The abstract below is a good example of the type of work that we’re seeking for this volume: it summarizes its subject’s thought, provides an intellectual history referencing recent scholarship, and historicizes its subject in the process, finally explaining the importance of this figure to the development of literary theory. The final essay should also argue a thesis arising from the engagement of its central figure with his historical context.
Richard A. Garner | Abstract
Interpretation: Theory: History
Foucault in His Historical Context
This essay proposes to present Foucault’s thought not only based on the received delineation of his work into three periods—-archaeological, genealogical, and ethical—-but also on the historical contexts that shaped the transition from one period to the next, paying particular attention to both important debates with other schools of thought and the evolving place of literature in his work.
The section on the archaeological period begins by treating the History of Madness in three contexts: first, Foucault’s personal experience with mental illness, including his youth, his degree in Psychopathology from the University of Paris, and his time assisting doctors at St. Anne’s psychiatric hospital; second, the methodological affinities of this early work with structuralism, its critique of phenomenology and existentialism, as well as the polemic with Derrida; and third, the galvanizing effect his work had on the anti-psychiatry movement of the time. The discussion of this period continues with a summary of the methodology Foucault developed in The Order of Things and The Archaeology of Knowledge, with a focus on its theoretical stakes and how it continues to underpin Foucault’s work up through the final books on sexuality.
The section on the genealogical period treats Discipline & Punish in the context of the uprisings of May 1968 and Foucault’s ambivalent involvement with those events, as well as the beginnings of his intellectual association with Deleuze and their mutual participation in prison activism via the GIP (Le Groupe d’information sur les prisons). Analysis of the first volume of The History of Sexuality builds upon Didier Eribon’s recent work contextualizing Foucault’s work and its relationship to gay liberation movements of the period, in addition to demonstrating how it critiques Wilhelm Reich’s and Herbert Marcuse’s influential works on sexual repression and social liberation and Guy Hocquenghem’s Deleuze-inspired text Homosexual Desire. Finally, it attempts to clarify the stakes of the increasingly-central critique of psychoanalysis, especially in the context of the French penal system’s heavy reliance on the authority of psychiatric categories and expertise at the time.

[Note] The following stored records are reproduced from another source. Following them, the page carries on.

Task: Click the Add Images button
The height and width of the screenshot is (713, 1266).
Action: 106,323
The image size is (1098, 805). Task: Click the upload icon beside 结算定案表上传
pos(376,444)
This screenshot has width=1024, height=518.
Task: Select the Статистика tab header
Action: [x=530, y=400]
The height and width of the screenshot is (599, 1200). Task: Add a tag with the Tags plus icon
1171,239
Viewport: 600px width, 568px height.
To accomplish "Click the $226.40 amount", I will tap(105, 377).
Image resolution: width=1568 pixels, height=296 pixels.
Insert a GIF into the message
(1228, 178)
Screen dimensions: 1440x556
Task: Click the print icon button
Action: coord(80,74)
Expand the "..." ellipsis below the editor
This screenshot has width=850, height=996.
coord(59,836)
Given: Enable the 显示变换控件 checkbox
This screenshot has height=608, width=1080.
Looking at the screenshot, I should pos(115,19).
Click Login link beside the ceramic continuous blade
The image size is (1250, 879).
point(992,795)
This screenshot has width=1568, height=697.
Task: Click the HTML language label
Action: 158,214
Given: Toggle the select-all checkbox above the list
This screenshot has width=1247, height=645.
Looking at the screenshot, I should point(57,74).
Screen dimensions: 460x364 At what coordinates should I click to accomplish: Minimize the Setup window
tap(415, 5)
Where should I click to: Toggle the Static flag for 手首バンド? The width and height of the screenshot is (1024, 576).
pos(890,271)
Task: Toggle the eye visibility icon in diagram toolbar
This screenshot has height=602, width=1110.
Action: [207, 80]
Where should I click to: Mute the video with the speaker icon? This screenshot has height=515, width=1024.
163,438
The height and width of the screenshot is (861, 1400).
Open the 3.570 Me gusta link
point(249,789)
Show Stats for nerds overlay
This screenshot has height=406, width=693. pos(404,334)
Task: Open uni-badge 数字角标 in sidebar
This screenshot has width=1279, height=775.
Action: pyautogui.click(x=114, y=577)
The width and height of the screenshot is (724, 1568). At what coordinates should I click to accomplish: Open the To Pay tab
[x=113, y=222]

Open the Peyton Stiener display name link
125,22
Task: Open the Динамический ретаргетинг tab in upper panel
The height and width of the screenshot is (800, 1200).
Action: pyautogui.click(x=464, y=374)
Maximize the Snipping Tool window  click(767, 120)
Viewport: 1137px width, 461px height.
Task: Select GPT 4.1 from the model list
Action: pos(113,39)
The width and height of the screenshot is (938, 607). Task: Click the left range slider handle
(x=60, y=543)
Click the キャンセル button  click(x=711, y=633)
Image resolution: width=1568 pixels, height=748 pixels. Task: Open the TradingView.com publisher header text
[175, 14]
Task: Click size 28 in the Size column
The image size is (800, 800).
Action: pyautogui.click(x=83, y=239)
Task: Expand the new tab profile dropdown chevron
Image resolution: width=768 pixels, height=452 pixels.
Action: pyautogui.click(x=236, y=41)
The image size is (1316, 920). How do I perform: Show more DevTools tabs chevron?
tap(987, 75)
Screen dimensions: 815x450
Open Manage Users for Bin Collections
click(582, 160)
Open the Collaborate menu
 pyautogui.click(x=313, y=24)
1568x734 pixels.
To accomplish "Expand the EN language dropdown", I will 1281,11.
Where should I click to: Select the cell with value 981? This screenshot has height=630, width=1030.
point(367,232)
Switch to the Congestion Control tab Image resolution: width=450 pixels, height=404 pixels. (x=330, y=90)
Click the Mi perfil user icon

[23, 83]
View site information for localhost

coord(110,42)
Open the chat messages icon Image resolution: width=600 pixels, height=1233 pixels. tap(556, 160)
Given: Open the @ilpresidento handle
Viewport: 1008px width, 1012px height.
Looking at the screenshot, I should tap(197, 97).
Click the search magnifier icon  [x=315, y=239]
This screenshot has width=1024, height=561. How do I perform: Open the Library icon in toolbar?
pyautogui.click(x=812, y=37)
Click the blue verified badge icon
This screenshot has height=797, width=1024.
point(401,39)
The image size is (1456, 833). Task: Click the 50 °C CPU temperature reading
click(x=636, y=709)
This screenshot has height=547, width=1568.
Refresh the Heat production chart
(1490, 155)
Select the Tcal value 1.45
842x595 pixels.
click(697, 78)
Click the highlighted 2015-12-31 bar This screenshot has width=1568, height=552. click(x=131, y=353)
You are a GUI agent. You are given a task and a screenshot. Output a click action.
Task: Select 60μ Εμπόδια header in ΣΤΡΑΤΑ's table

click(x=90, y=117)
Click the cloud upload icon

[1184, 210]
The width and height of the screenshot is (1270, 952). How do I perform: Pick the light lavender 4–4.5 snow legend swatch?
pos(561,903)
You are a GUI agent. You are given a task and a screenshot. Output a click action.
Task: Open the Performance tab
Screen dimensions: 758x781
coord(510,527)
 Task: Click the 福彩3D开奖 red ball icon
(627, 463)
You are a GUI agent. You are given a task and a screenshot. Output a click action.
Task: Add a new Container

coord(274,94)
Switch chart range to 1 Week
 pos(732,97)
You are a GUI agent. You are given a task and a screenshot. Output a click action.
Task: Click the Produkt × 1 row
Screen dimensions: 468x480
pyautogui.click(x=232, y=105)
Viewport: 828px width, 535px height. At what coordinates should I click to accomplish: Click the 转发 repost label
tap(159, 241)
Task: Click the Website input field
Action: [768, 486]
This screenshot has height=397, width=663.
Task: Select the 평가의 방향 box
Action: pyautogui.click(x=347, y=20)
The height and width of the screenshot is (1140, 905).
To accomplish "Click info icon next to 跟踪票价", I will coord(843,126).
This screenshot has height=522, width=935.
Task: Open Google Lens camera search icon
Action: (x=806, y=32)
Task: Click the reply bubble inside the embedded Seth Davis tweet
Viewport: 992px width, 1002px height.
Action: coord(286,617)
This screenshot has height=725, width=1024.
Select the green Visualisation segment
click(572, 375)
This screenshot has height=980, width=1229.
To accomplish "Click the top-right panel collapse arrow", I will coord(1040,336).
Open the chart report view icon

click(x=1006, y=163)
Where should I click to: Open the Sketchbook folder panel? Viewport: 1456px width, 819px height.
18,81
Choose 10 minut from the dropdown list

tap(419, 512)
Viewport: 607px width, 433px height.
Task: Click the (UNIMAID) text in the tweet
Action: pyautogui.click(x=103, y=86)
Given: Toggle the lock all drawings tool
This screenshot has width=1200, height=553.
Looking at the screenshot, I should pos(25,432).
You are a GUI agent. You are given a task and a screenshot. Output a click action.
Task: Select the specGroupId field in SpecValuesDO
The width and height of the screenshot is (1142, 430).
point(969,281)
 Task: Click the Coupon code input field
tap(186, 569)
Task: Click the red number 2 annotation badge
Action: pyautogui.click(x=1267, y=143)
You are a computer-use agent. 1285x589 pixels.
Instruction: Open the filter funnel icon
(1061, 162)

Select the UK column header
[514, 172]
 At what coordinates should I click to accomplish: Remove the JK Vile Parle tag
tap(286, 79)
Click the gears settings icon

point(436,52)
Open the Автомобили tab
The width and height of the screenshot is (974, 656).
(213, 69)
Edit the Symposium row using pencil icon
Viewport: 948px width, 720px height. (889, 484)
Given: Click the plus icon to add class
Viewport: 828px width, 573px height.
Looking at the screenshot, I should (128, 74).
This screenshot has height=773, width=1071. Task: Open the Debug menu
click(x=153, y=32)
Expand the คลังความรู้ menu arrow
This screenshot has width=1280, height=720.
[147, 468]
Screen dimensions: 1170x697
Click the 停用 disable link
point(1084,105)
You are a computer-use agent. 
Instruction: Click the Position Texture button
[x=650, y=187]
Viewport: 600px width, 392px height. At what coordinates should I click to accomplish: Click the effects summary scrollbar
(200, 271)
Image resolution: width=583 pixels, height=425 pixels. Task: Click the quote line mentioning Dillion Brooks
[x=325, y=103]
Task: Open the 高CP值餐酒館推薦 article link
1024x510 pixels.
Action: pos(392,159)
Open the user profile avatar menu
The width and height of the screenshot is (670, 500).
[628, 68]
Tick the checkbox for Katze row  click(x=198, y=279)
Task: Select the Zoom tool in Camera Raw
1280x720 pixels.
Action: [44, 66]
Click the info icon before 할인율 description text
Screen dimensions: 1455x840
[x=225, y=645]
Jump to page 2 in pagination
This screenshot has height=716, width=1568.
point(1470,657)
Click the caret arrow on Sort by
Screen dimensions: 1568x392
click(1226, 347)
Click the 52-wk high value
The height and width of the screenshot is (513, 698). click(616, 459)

The section on the ethical period deals with the last two volumes of Foucault’s history of sexuality, The Use of Pleasure and The Care of the Self, as well as the influential interviews of the 1980s. It pays particular attention to two facets of this work: first, the evolution of queer theory from Foucault’s work on sexuality, as well as its influence on gay activist groups such as ACT-UP; second, the conception of ethics as aesthetics that Foucault derives from his research on Greek and Roman sexual ethics, ideas whose influence has grown with the publication of the Collège de France seminars. Foucault’s final thoughts on ethics and aesthetics is also used as a lens through which to retroactively read the importance of literature and art in his thought, which is prominent from the first pages of his work on madness and only grows as he writes several important essays on literature in his archaeological period, such as “Language to Infinity,” “A Preface to Transgression,” and “The Thought of the Outside.”
A final section concludes the essay by sketching the major strands of influence Foucault’s thought has had on literary criticism. His discussion of the author function, and the manner in which it differs from Roland Barthes’s critique thereof, serves as an entry point into the radical French literary criticism which emerges apropos May ’68. The section then shifts its focus to the American scene and Foucault’s pivotal influence on the methods of the New Historicists as well as the canonical critiques of the New Americanists, approaches which remain central to literary study to this day.